» WHAT THE TASK REQUIRES: Transcribe the listing below word for word.
Segment Start: RECORDS FOR THIS TASK
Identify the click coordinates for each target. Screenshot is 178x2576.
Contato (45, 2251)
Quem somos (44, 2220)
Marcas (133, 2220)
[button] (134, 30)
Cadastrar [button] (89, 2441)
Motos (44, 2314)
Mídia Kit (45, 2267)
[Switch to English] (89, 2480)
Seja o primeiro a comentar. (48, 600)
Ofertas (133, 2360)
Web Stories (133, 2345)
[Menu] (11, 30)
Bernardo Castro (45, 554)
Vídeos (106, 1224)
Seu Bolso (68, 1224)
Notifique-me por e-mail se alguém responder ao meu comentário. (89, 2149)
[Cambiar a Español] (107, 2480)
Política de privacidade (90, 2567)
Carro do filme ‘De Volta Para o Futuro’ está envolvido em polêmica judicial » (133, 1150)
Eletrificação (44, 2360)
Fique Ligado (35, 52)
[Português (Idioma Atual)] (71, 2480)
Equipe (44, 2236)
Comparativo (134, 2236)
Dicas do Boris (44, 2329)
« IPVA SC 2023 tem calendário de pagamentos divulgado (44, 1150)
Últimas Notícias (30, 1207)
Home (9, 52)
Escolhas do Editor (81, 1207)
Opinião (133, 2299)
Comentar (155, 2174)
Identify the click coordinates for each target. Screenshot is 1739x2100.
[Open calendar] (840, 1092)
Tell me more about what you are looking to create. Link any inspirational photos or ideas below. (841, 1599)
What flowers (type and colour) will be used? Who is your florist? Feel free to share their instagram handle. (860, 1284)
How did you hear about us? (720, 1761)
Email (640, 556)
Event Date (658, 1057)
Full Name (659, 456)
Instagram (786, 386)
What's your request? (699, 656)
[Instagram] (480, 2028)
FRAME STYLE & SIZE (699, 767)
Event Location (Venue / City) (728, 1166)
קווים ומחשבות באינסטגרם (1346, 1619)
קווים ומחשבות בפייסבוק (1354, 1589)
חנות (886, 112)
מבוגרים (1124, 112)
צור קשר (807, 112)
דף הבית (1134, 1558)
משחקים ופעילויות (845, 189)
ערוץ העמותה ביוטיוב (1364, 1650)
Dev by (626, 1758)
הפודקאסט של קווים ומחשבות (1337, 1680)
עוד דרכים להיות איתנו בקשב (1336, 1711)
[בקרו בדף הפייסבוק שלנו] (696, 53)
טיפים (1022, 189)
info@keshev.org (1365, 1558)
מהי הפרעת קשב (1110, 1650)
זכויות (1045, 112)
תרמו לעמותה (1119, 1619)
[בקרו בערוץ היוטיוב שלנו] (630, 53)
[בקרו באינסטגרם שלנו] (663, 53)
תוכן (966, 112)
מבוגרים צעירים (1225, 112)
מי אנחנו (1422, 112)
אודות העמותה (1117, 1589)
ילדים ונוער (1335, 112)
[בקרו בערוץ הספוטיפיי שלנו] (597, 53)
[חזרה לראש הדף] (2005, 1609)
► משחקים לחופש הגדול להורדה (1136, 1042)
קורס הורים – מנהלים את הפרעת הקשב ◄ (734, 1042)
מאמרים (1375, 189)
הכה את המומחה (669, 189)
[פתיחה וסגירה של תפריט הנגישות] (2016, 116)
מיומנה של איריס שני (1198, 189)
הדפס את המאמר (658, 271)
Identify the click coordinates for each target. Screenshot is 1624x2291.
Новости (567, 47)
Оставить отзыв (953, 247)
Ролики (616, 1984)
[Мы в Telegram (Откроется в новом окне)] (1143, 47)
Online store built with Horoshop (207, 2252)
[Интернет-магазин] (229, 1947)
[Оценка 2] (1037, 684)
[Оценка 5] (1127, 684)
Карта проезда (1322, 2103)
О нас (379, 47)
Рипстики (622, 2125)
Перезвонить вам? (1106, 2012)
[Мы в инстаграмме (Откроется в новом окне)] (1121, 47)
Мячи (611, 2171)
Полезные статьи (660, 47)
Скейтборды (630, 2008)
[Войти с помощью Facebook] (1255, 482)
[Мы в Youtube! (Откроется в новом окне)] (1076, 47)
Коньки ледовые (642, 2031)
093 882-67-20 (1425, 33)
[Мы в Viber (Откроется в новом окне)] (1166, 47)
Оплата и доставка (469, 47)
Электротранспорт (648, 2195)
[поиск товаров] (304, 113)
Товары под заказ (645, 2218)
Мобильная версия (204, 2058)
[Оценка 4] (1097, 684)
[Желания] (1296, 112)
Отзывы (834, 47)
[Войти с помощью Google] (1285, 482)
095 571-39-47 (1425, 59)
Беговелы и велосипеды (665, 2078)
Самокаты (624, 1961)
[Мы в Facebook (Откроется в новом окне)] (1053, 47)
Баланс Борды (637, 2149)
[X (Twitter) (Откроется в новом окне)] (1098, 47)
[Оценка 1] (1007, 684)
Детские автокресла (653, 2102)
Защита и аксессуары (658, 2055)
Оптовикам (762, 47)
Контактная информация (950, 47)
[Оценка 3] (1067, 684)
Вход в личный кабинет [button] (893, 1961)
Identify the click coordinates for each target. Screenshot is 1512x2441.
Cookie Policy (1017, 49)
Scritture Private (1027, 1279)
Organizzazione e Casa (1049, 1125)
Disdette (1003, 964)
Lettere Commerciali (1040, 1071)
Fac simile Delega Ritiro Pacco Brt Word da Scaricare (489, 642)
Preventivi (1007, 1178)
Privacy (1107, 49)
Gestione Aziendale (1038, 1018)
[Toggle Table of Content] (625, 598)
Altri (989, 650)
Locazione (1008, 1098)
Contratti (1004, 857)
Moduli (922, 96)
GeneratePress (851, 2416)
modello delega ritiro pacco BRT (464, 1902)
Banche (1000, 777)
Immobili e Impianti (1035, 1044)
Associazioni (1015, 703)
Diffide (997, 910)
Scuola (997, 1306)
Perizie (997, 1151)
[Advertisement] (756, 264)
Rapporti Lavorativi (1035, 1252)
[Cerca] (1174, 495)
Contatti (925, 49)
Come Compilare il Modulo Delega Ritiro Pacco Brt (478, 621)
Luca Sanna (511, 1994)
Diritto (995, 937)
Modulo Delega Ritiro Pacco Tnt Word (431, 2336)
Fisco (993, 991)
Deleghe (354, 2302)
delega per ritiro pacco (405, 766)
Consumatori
Segment End: RECORDS FOR THIS TASK
» YOUR RESPONSE:
Identify the click coordinates for each target. Screenshot is 178x2576.
Contato (45, 2251)
Quem somos (44, 2220)
Marcas (133, 2220)
[button] (134, 30)
Cadastrar [button] (89, 2441)
Motos (44, 2314)
Mídia Kit (45, 2267)
[Switch to English] (89, 2480)
Seja o primeiro a comentar. (48, 600)
Ofertas (133, 2360)
Web Stories (133, 2345)
[Menu] (11, 30)
Bernardo Castro (45, 554)
Vídeos (106, 1224)
Seu Bolso (68, 1224)
Notifique-me por e-mail se alguém responder ao meu comentário. (89, 2149)
[Cambiar a Español] (107, 2480)
Política de privacidade (90, 2567)
Carro do filme ‘De Volta Para o Futuro’ está envolvido em polêmica judicial » (133, 1150)
Eletrificação (44, 2360)
Fique Ligado (35, 52)
[Português (Idioma Atual)] (71, 2480)
Equipe (44, 2236)
Comparativo (134, 2236)
Dicas do Boris (44, 2329)
« IPVA SC 2023 tem calendário de pagamentos divulgado (44, 1150)
Últimas Notícias (30, 1207)
Home (9, 52)
Escolhas do Editor (81, 1207)
Opinião (133, 2299)
Comentar (155, 2174)
Identify the click coordinates for each target. Screenshot is 1739x2100.
[Open calendar] (840, 1092)
Tell me more about what you are looking to create. Link any inspirational photos or ideas below. (841, 1599)
What flowers (type and colour) will be used? Who is your florist? Feel free to share their instagram handle. (860, 1284)
How did you hear about us? (720, 1761)
Email (640, 556)
Event Date (658, 1057)
Full Name (659, 456)
Instagram (786, 386)
What's your request? (699, 656)
[Instagram] (480, 2028)
FRAME STYLE & SIZE (699, 767)
Event Location (Venue / City) (728, 1166)
קווים ומחשבות באינסטגרם (1346, 1619)
קווים ומחשבות בפייסבוק (1354, 1589)
חנות (886, 112)
מבוגרים (1124, 112)
צור קשר (807, 112)
דף הבית (1134, 1558)
משחקים ופעילויות (845, 189)
ערוץ העמותה ביוטיוב (1364, 1650)
Dev by (626, 1758)
הפודקאסט של קווים ומחשבות (1337, 1680)
עוד דרכים להיות איתנו בקשב (1336, 1711)
[בקרו בדף הפייסבוק שלנו] (696, 53)
טיפים (1022, 189)
info@keshev.org (1365, 1558)
מהי הפרעת קשב (1110, 1650)
זכויות (1045, 112)
תרמו לעמותה (1119, 1619)
[בקרו בערוץ היוטיוב שלנו] (630, 53)
[בקרו באינסטגרם שלנו] (663, 53)
תוכן (966, 112)
מבוגרים צעירים (1225, 112)
מי אנחנו (1422, 112)
אודות העמותה (1117, 1589)
ילדים ונוער (1335, 112)
[בקרו בערוץ הספוטיפיי שלנו] (597, 53)
[חזרה לראש הדף] (2005, 1609)
► משחקים לחופש הגדול להורדה (1136, 1042)
קורס הורים – מנהלים את הפרעת הקשב ◄ (734, 1042)
מאמרים (1375, 189)
הכה את המומחה (669, 189)
[פתיחה וסגירה של תפריט הנגישות] (2016, 116)
מיומנה של איריס שני (1198, 189)
הדפס את המאמר (658, 271)
Identify the click coordinates for each target. Screenshot is 1624x2291.
Новости (567, 47)
Оставить отзыв (953, 247)
Ролики (616, 1984)
[Мы в Telegram (Откроется в новом окне)] (1143, 47)
Online store built with Horoshop (207, 2252)
[Интернет-магазин] (229, 1947)
[Оценка 2] (1037, 684)
[Оценка 5] (1127, 684)
Карта проезда (1322, 2103)
О нас (379, 47)
Рипстики (622, 2125)
Перезвонить вам? (1106, 2012)
[Мы в инстаграмме (Откроется в новом окне)] (1121, 47)
Мячи (611, 2171)
Полезные статьи (660, 47)
Скейтборды (630, 2008)
[Войти с помощью Facebook] (1255, 482)
[Мы в Youtube! (Откроется в новом окне)] (1076, 47)
Коньки ледовые (642, 2031)
093 882-67-20 (1425, 33)
[Мы в Viber (Откроется в новом окне)] (1166, 47)
Оплата и доставка (469, 47)
Электротранспорт (648, 2195)
[поиск товаров] (304, 113)
Товары под заказ (645, 2218)
Мобильная версия (204, 2058)
[Оценка 4] (1097, 684)
[Желания] (1296, 112)
Отзывы (834, 47)
[Войти с помощью Google] (1285, 482)
095 571-39-47 (1425, 59)
Беговелы и велосипеды (665, 2078)
Самокаты (624, 1961)
[Мы в Facebook (Откроется в новом окне)] (1053, 47)
Баланс Борды (637, 2149)
[X (Twitter) (Откроется в новом окне)] (1098, 47)
[Оценка 1] (1007, 684)
Детские автокресла (653, 2102)
Защита и аксессуары (658, 2055)
Оптовикам (762, 47)
Контактная информация (950, 47)
[Оценка 3] (1067, 684)
Вход в личный кабинет [button] (893, 1961)
Identify the click coordinates for each target. Screenshot is 1512x2441.
Cookie Policy (1017, 49)
Scritture Private (1027, 1279)
Organizzazione e Casa (1049, 1125)
Disdette (1003, 964)
Lettere Commerciali (1040, 1071)
Fac simile Delega Ritiro Pacco Brt Word da Scaricare (489, 642)
Preventivi (1007, 1178)
Privacy (1107, 49)
Gestione Aziendale (1038, 1018)
[Toggle Table of Content] (625, 598)
Altri (989, 650)
Locazione (1008, 1098)
Contratti (1004, 857)
Moduli (922, 96)
GeneratePress (851, 2416)
modello delega ritiro pacco BRT (464, 1902)
Banche (1000, 777)
Immobili e Impianti (1035, 1044)
Associazioni (1015, 703)
Diffide (997, 910)
Scuola (997, 1306)
Perizie (997, 1151)
[Advertisement] (756, 264)
Rapporti Lavorativi (1035, 1252)
[Cerca] (1174, 495)
Contatti (925, 49)
Come Compilare il Modulo Delega Ritiro Pacco Brt (478, 621)
Luca Sanna (511, 1994)
Diritto (995, 937)
Modulo Delega Ritiro Pacco Tnt Word (431, 2336)
Fisco (993, 991)
Deleghe (354, 2302)
delega per ritiro pacco (405, 766)
Consumatori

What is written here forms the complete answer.